「調べてまとめる」仕事はAIに向いていそうで、実際には根拠が追えなくなるため任せにくい領域です。2026年7月16日公開の研究は、検索・選別・データ抽出・統計処理までを通しで自動化し、専門家が行ったメタ分析と近い結果を得たと報告しました。仕組みの作り方に、中小企業の調査業務にも転用できる考え方があります。

何が測られたのか

「AutoSynthesis」という多エージェントシステムを提案した論文です(出典:arXiv:2607.15247、2026年7月16日、https://arxiv.org/abs/2607.15247v1)。

メタ分析とは、同じテーマの複数の研究結果を統合して、全体として何が言えるかを出す手法です。医療や政策の意思決定で使われますが、論文いわく「大部分が手作業のままで、規模を拡大しにくい」状態にありました。

このシステムは、自然言語で研究上の問いを与えると、以下を通しで実行します。

  • 検索戦略を立てる
  • 文献を収集する
  • 候補となる研究を選別する
  • 本文を読んで採否を判定する
  • 定量的な統計値を抽出する
  • 標準化された効果量を計算する
  • ランダム効果モデルでメタ分析を行う

さらに、効果が条件によってどう変わるかの分析と、偏りのリスク評価にも対応しています。

項目 内容
選別した研究 28件以上
抽出した定量的主張 20件以上
統合結果の妥当性 専門家によるメタ分析の効果量(Hedges' g)と近い値
出力形式 PRISMAガイドラインに沿った、透明性のある報告書

この研究のいちばん重要な点は「出力形式」

結果が専門家と近かったことより、実務的に効くのはPRISMA準拠の報告書を出すという設計です。

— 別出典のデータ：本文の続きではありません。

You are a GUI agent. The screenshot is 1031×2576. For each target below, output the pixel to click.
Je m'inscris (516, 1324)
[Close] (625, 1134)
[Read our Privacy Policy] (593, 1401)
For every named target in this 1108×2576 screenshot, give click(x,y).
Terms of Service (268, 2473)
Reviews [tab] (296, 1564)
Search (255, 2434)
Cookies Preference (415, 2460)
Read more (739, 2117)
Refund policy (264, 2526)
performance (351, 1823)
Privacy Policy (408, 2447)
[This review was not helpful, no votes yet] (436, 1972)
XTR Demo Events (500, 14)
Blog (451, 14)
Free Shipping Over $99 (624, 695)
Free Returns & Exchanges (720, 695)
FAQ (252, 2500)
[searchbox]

PRISMA は、系統的レビューを行うときに「何をどう検索し、何件見つけ、何件を除外し、なぜ除外したか」を報告するための国際的な指針です。つまりこのシステムは、結論だけでなく、そこに至る過程を検証可能な形で出力しています。

これがなぜ重要か。AIに調べ物をさせたときに困るのは、結論が正しいかどうかを確認する手段がないことだからです。もっともらしい要約は簡単に作れますが、

  • どこを検索したのか
  • 何件見つけて、何件を捨てたのか
  • 捨てた理由は何か

が出てこなければ、その要約を業務判断の根拠には使えません。過程を出力させる設計になっているかどうかが、使える調査AIと使えない調査AIを分けます。

中小企業の調査業務に転用できること

自社でメタ分析をすることはまずありませんが、構造が同じ業務はあります。

  • 補助金・助成金の要件調査 — 複数の公募要領を読み比べ、自社が該当するかを判断する
  • 競合調査 — 複数社の公開情報を集めて、比較表にする
  • 制度・法令の変更点の追跡 — 改正前後の差分を洗い出す

これらに共通するのは、結論より過程が重要だということです。「該当します」という結論だけでは決裁できません。どの要領の何ページを見てそう判断したのかが要ります。

AIに調査をさせる場合、指示に含めるべきなのは次の3点です。

  • 探した範囲を書かせる(どこを見て、どこを見ていないか)
  • 除外したものと、その理由を書かせる
  • 各主張に出典を紐づけさせる(まとめて末尾に並べるのではなく、主張ごとに)

TOEではどうか

このシステムの検証は、TOEでは実施していません。メタ分析も行っていません。

ただし近い性質の業務は実際に回しています。補助金メディアの運営で、公募情報を継続的に収集・整理しており、そこでは出典と日付を必ず残す運用にしています。理由は高尚なものではなく、後から「これはどこ情報だ」と聞かれて答えられないと使い物にならないからです。

自社メディアの運用構成についてはAPI課金ゼロでAIメディアを2本動かすに、AIの出力を自社基準で評価する方法はAIの良し悪しを自社基準でどう測るかにまとめています。

まとめ

  • 検索から統計処理まで通しで自動化したメタ分析システムが、28件以上の研究を選別し、20件以上の定量的主張を抽出(arXiv:2607.15247、2026年7月16日)
  • 統合結果は専門家によるメタ分析の効果量と近い値
  • 実務的に重要なのは精度より、PRISMA準拠で過程を検証可能な形で出力するという設計
  • 中小企業の調査業務でも、AIに指示すべきは「探した範囲」「除外した理由」「主張ごとの出典
  • TOEでは同システムの検証は未実施。ただし出典と日付を必ず残す運用は行っている

調査をAIに任せるとき、要約の品質より、過程が出てくるかを先に確認してください。過程が出ないなら、確認のために結局すべて読み直すことになります。